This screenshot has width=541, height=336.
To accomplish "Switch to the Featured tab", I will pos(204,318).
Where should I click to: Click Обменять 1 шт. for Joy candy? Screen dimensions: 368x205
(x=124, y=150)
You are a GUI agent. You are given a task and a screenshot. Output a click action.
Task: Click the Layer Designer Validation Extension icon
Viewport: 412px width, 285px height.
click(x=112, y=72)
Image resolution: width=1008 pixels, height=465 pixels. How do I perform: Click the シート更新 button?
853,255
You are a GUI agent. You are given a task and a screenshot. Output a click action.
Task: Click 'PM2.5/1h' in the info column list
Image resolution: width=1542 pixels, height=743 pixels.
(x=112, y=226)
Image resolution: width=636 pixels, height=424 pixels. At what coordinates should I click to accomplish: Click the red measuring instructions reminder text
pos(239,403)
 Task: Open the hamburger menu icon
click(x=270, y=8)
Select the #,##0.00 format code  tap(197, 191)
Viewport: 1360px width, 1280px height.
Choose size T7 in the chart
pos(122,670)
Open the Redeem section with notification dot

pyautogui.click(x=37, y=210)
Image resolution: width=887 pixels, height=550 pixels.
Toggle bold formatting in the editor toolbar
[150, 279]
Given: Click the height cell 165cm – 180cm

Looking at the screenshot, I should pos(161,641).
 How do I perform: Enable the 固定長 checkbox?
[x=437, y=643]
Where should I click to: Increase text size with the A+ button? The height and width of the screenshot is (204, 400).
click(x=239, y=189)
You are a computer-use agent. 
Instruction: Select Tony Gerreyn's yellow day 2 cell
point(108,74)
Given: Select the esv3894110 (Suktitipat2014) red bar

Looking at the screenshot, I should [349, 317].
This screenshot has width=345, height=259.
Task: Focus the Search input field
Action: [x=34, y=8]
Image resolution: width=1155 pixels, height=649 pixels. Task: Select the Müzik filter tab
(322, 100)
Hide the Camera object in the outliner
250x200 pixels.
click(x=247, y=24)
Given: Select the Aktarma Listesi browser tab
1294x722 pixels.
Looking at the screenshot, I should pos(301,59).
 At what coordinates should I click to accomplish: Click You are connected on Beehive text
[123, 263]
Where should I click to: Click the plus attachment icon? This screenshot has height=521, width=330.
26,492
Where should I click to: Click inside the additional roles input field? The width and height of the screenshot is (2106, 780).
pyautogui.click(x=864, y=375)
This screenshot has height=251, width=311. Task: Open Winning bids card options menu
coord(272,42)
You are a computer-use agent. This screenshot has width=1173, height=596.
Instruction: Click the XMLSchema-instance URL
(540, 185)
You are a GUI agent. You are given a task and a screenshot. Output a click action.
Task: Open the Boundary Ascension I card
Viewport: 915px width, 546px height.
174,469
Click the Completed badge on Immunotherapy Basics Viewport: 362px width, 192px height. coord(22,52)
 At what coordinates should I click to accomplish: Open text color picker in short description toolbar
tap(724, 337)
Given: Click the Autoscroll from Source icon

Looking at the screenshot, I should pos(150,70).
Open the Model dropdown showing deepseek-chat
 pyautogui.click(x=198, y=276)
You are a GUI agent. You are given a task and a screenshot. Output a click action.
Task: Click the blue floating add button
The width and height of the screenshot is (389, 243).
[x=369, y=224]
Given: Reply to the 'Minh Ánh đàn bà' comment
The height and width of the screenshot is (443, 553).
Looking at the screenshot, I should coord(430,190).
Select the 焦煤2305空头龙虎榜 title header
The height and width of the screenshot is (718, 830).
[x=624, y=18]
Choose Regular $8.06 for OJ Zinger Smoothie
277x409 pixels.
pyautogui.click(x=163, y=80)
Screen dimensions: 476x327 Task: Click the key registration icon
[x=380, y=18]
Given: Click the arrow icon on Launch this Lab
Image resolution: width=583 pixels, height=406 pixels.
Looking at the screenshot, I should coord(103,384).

- _What the exercise asks_: Repeat the lines from the first one in the records through the line containing "Viewport: 1360px width, 1280px height.", exactly as written, and nothing else.

- _Answer for the task_:
This screenshot has width=541, height=336.
To accomplish "Switch to the Featured tab", I will pos(204,318).
Where should I click to: Click Обменять 1 шт. for Joy candy? Screen dimensions: 368x205
(x=124, y=150)
You are a GUI agent. You are given a task and a screenshot. Output a click action.
Task: Click the Layer Designer Validation Extension icon
Viewport: 412px width, 285px height.
click(x=112, y=72)
Image resolution: width=1008 pixels, height=465 pixels. How do I perform: Click the シート更新 button?
853,255
You are a GUI agent. You are given a task and a screenshot. Output a click action.
Task: Click 'PM2.5/1h' in the info column list
Image resolution: width=1542 pixels, height=743 pixels.
(x=112, y=226)
Image resolution: width=636 pixels, height=424 pixels. At what coordinates should I click to accomplish: Click the red measuring instructions reminder text
pos(239,403)
 Task: Open the hamburger menu icon
click(x=270, y=8)
Select the #,##0.00 format code  tap(197, 191)
Viewport: 1360px width, 1280px height.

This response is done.